Here’s the science . . . it’s well-known that the way we perceive a particular trait of any person is influenced by how we perceive other characteristics of that same person. A person with a positive attribute we admire actually radiates a halo, meaning we believe other traits of that person are also positive.
Now, research shows the halo effect also applies to foods and even influences what and how much we eat. The study conducted at Cornell University’s School of Applied Economics and Management found that people tend to consume more calories at fast-food restaurants claiming “healthy” meals (or at least healthier offerings) than they do at a fast-food restaurant not making those claims. When you think a food is more nutritious, you let your guard down. Counting calories takes a backseat to healthful eating—and boy do we eat. If it’s healthy, we tend to feel at liberty to indulge.
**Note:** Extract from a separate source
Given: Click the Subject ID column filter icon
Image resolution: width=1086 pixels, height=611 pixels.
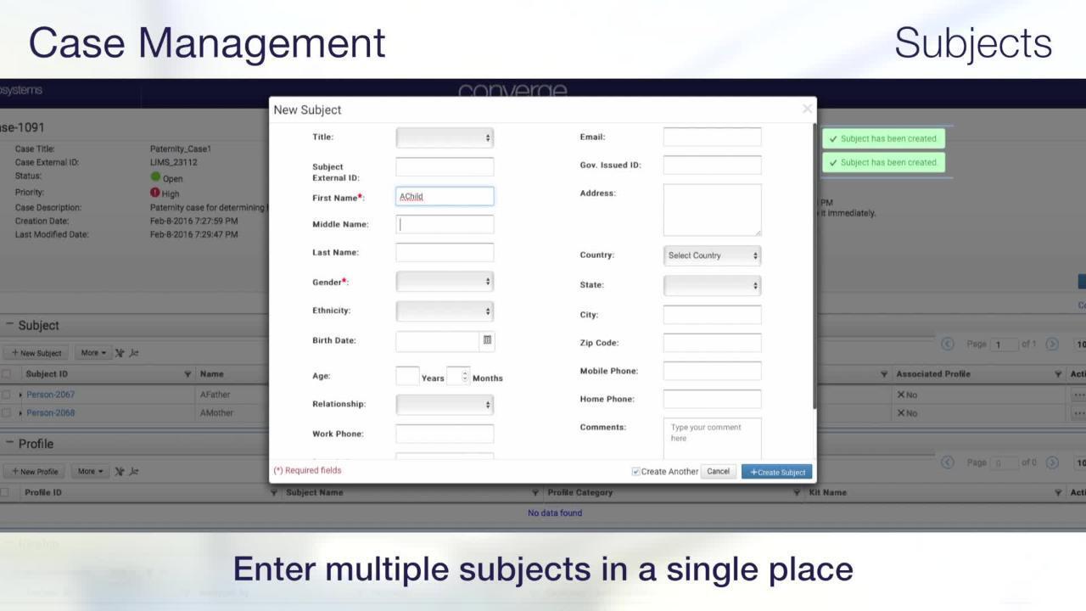Looking at the screenshot, I should coord(188,374).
Now, how does this apply to healthy labels? Consider the organic label. Hear the word “organic” and you probably immediately think “healthy.” Think healthy, and according to the study, you might feel entitled to more. Not necessarily so.
Organic foods don’t necessarily taste better. They aren’t lower in calories. They aren’t especially more nutritious. They do tend to be more expensive, and they do tend to make us think we’re getting something more.
And, sometimes we are—more than we need—because we think it’s OK to take consumption to a higher level. Judging a “food by its cover” isn’t license to eat more of it. Calories are still calories. So, maybe that halo effect really does need polishing. Maybe we need to shine it up to see what it’s really reflecting.